Academy Award-winning actor Matthew McConaughey made a passionate plea for gun control legislation from the White House briefing room on Tuesday.
Following last month’s shooting rampage at an elementary school in his hometown of Uvalde, Texas he called on Congress to “reach a higher ground” and pass gun control legislation.
In a highly personal 22-minute speech, during which he pounded the White House lectern with his fist, McConaughey exhorted a gridlocked Congress to pass gun reforms that can save lives without infringing on Second Amendment rights.
McConaughey, a gun owner himself, used his star power to make an argument for legislation. He offered a clear connection to the small Texas town, and he vividly detailed the sheer loss of the nineteen children and two teachers in the second-worst mass school shooting in U.S. history.
He specifically called on Congress to bolster background checks for gun purchases and raise the minimum age to purchase an AR-15-style rifle to twenty-one from eighteen.

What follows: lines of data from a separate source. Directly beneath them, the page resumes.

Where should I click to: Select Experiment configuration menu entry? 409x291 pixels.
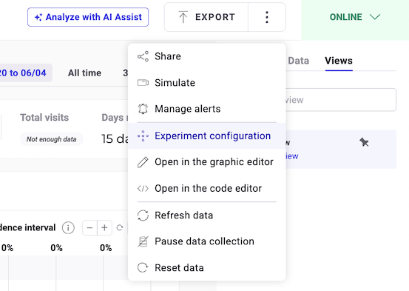pyautogui.click(x=207, y=136)
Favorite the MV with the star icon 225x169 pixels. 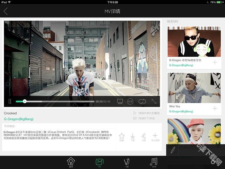(x=122, y=137)
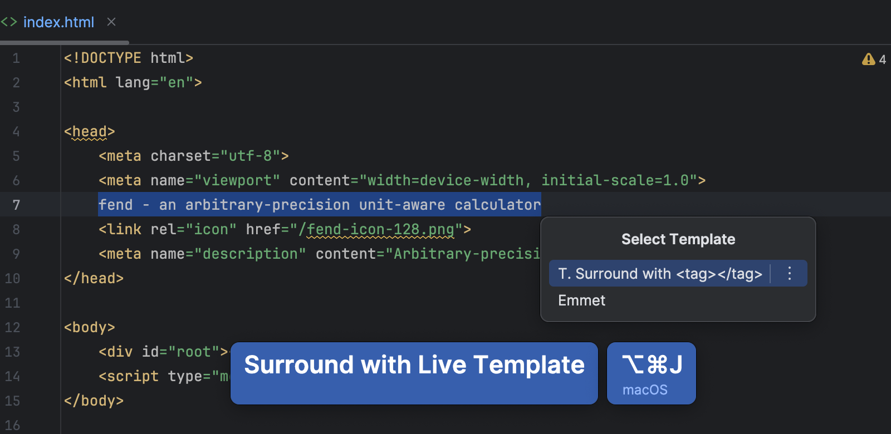This screenshot has width=891, height=434.
Task: Close the index.html tab
Action: tap(111, 22)
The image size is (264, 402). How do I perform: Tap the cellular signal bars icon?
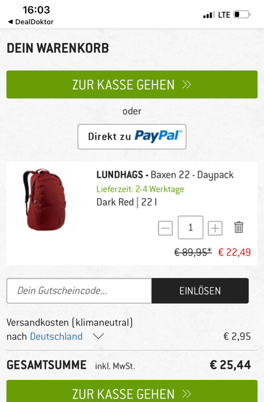[x=209, y=15]
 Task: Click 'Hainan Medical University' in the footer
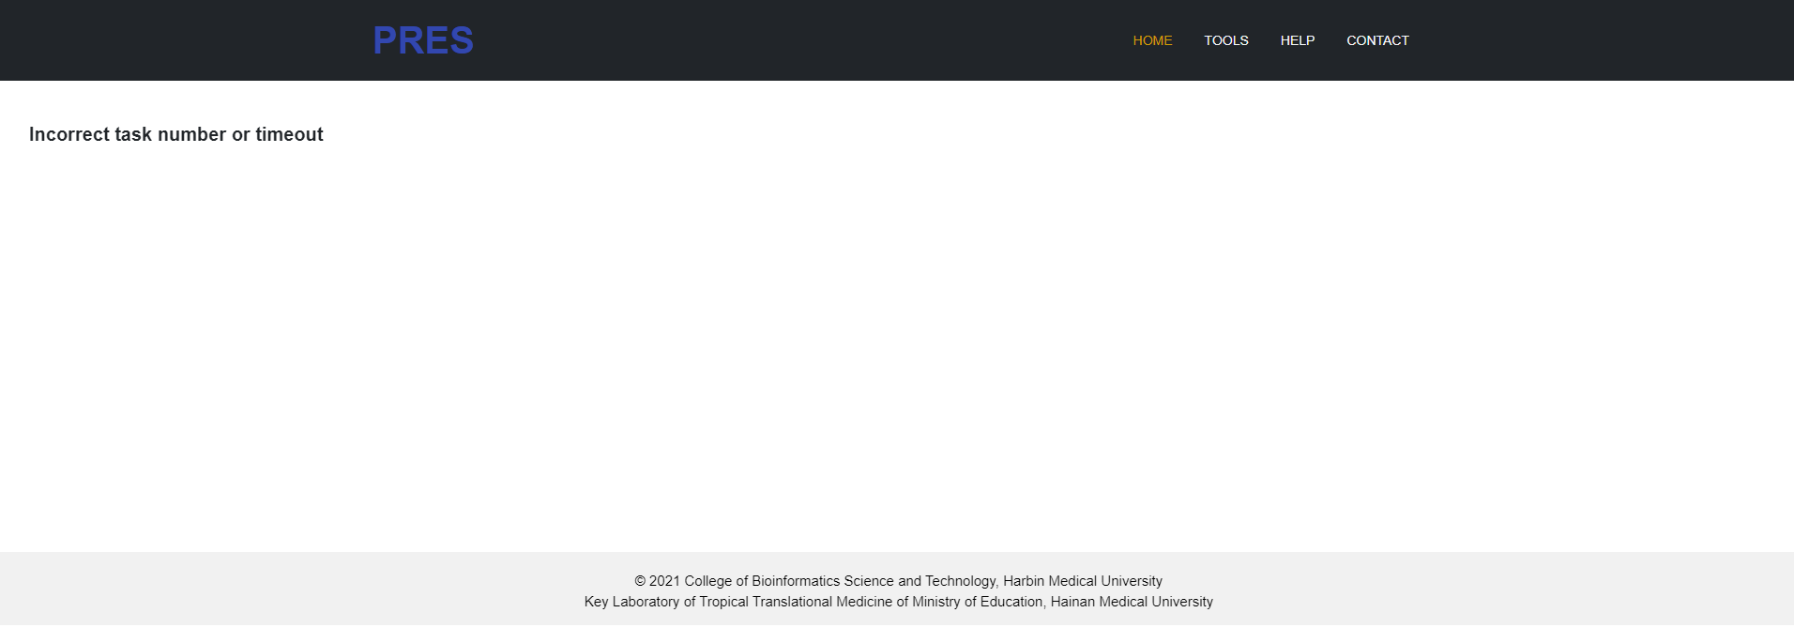click(1131, 602)
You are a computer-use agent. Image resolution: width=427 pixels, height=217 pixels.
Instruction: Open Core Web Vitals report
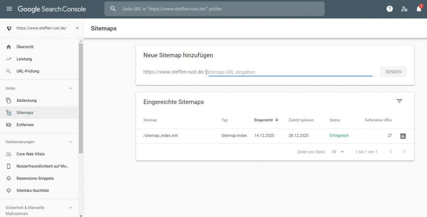point(31,154)
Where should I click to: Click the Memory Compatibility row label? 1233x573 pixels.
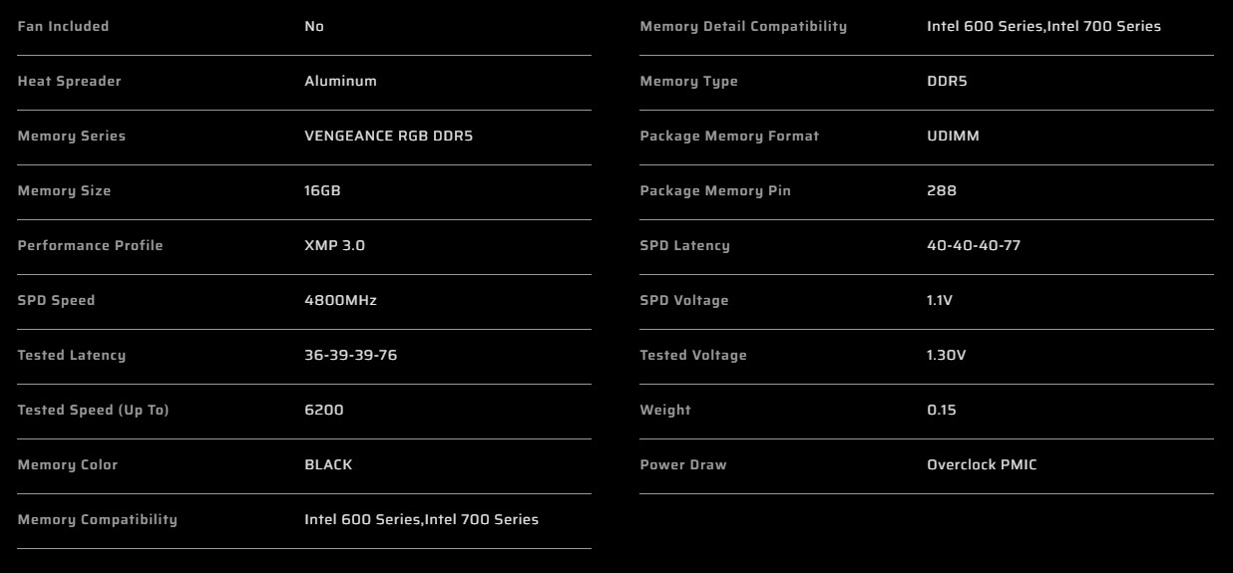pos(97,519)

“We want secure and safe schools and we want gun laws that won’t make it so easy for the bad guys to get the damn guns,” McConaughey said.
“Uvalde is where I was taught to revere the power and the capability of the tool that we call a gun,” he said.
McConaughey makes the case for gun control
McConaughey said he and his wife drove back to Uvalde on the day after the shooting and spent time with the families of some of the victims and others directly affected by the rampage.
He said every parent he spoke to expressed that “they want their children’s dreams to live on.”
“They want to make their loss of life matter,” McConaughey said.
He related the personal stories of a number of the victims.
He told the story of Maite Rodriguez, an aspiring marine biologist. McConaughey’s wife, Camila, sitting nearby, held Maite’s green Converse sneakers, which had a red heart on the right toe to represent her love of nature.
“These are the same green Converse, on her feet, that turned out to be the only clear evidence that could identify her after the shooting,” McConaughey said.
He held up artwork from Alithia Ramirez, who dreamed of attending art school in Paris. And then there was Eliahna ‘Ellie’ Garcia, who loved dancing and church and already knew how to drive tractors. Ellie was looking forward to reading a Bible verse at an upcoming church service when she was killed.
McConaughey acknowledged that gun legislation would not end mass shootings but suggested that steps can be taken to lessen the chances of such tragedies happening so frequently.